The exhibition will provide the rare opportunity to see around 40 works of the famous Italian artist, chosen amongst his most relevant production.
Gino De Dominicis, as Bellini writes “can be considered one of the most emblematic and mysterious figures in the history of Italian art in the post-WWII period. He is still in many ways something of a mystery, surrounded by a legendary aura.
De Dominicis was and remains an isolated case, a complex personality who always turned his back on the logic of groups and movements, cultivating a superior, noble, and solitary notion of artistic creation.”
The curators have decided to focus this project on painting, an activity the artist profoundly believed in, thus on a time period ranging from the 1980’s to 1998, the year of his death.

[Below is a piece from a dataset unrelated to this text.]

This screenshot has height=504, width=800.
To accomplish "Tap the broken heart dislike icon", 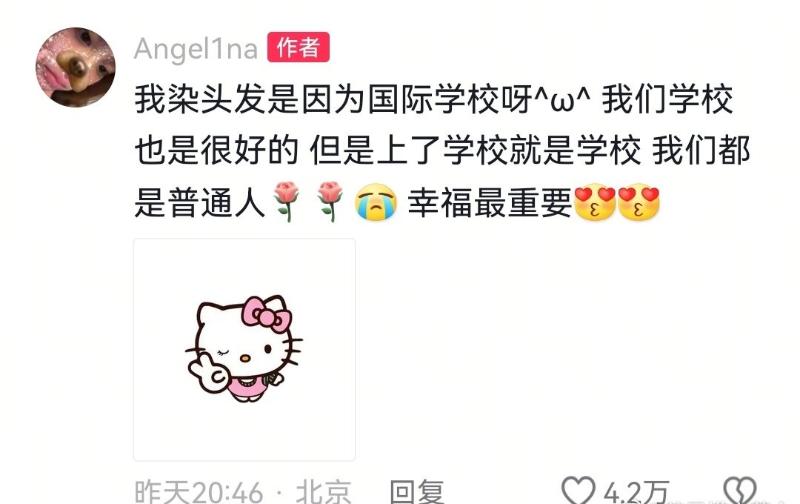I will coord(740,491).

Yet, the exhibition will also present works belonging to his first period, generating a symbolic path across the evolution of De Dominicis’ thinking and artistic production: the memorable Asta of 1967, a vertical balance element without any apparent support, D’IO (1971) a diabolic laugh receiving visitors outside the Fondazione Merz, and the famous Il tempo, lo sbaglio, lo spazio (1970), a human skeleton with roller skates holding a dog skeleton on a leash.
“De Dominicis’s close focus on fundamental themes like those of gravity and immortality are revealed iconographically by the highlighting of some essential figures, and on the intellectual level there are similarities in his striving to achieve extremely sophisticated painting by means of a few, basic elements: the use of wood and the prevalent use of basic colours, sometimes apparently monochromes, and pencil – the most ancient and yet the most modern of tools. The most ancient art is that of today. What precedes it is younger and more modern.”, writes Laura Cherubini in her essay mentioning the artist.